SOURCE PASSAGE.
......
Book Review: The Giza Death Star

in books •  8 years ago  (edited)

Book Review: The Giza Death Star

gizadeathstare2ab6.jpg

Dr. Joseph P Farrell completes a tour de force with his first book The Giza Death Star, published in 2001 by Adventures Unlimited Press. This was his first book, though it's the fourth that I've read. All I can say is that I wish I had read this one first. It lays the groundwork for his entire catalog of works on alternative history, science, and finance. Reading the first three books was an amazing and enriching experience, but would have been even more so with the principles he lays out here first.

As stated in my previous reviews of his work here on Steemit, Dr. Joseph P. Farrell is arguably the most important non-fiction writer alive today. The breathless scope of research he has done and shares in his books unveils the hidden knowledge most critical to our day. From lost hyper-dimensional physics to hidden systems of finance and underground fascist networks, Farrell provides the insight and wisdom we need to understand what is going on in these pivotal times and reformulate our world views.
......
RECORD EXCERPTS.

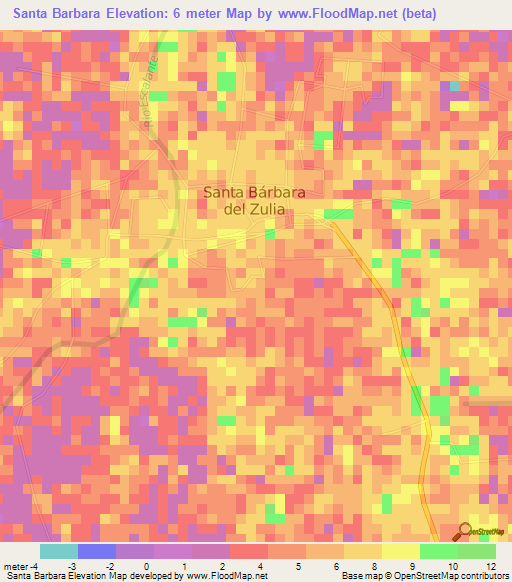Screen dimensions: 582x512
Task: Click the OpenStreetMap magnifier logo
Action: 466,533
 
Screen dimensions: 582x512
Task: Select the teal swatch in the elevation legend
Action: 59,551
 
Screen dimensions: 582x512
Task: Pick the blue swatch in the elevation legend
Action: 97,551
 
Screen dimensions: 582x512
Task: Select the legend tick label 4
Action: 262,566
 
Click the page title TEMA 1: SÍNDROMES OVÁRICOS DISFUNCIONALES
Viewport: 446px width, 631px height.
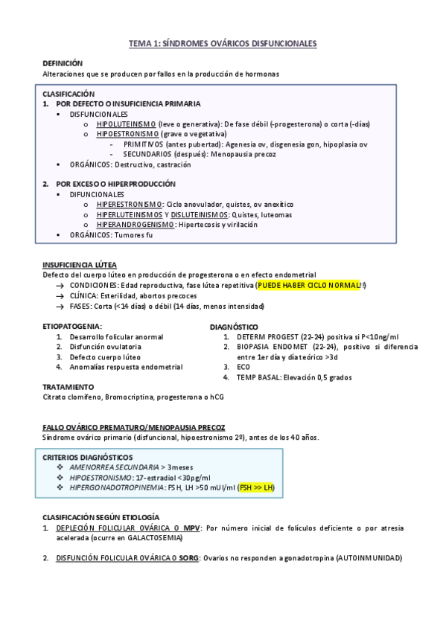pyautogui.click(x=223, y=45)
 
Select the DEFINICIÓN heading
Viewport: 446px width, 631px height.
pyautogui.click(x=63, y=64)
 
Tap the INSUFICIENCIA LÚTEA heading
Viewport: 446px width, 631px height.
pyautogui.click(x=79, y=264)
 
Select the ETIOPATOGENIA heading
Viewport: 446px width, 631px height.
pyautogui.click(x=72, y=326)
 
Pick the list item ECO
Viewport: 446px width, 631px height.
pyautogui.click(x=243, y=367)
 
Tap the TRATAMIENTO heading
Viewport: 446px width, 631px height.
pyautogui.click(x=68, y=387)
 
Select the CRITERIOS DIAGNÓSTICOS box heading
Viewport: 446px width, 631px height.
pyautogui.click(x=88, y=457)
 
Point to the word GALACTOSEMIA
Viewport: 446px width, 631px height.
pyautogui.click(x=145, y=536)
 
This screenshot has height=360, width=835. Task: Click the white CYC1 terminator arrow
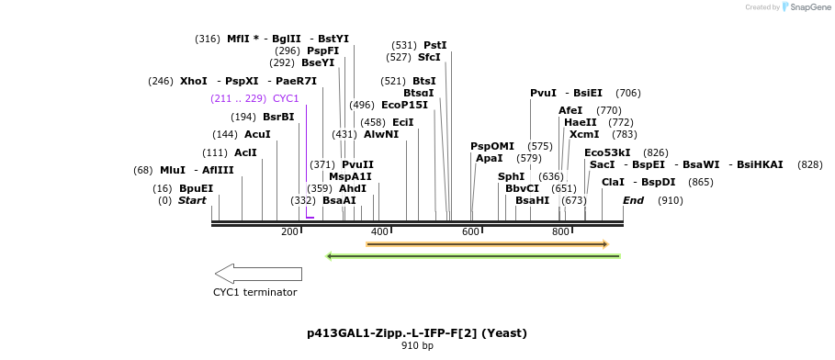pyautogui.click(x=258, y=274)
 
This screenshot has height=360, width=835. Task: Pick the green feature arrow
pyautogui.click(x=473, y=256)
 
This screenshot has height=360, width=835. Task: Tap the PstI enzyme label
pyautogui.click(x=434, y=45)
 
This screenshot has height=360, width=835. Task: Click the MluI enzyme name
pyautogui.click(x=173, y=170)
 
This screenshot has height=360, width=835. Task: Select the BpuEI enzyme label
pyautogui.click(x=196, y=188)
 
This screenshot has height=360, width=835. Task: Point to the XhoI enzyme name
pyautogui.click(x=194, y=81)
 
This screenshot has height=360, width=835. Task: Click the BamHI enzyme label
pyautogui.click(x=532, y=200)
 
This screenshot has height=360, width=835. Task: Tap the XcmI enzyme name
pyautogui.click(x=584, y=134)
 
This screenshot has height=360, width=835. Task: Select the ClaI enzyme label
pyautogui.click(x=613, y=182)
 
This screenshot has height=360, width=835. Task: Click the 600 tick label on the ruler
pyautogui.click(x=470, y=231)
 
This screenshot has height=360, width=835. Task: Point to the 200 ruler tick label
pyautogui.click(x=289, y=231)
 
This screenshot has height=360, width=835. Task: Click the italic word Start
pyautogui.click(x=192, y=200)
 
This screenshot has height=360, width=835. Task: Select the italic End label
pyautogui.click(x=633, y=200)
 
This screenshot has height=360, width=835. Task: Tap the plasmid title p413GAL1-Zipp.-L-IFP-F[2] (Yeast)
pyautogui.click(x=417, y=332)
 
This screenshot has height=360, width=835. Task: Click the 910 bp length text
pyautogui.click(x=417, y=346)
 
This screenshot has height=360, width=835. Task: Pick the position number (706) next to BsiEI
pyautogui.click(x=628, y=93)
......
TRY IT. Per the book review, which publisher released The Giza Death Star, and in what year?

SOLUTION TO THIS PROBLEM. Adventures Unlimited Press, in 2001.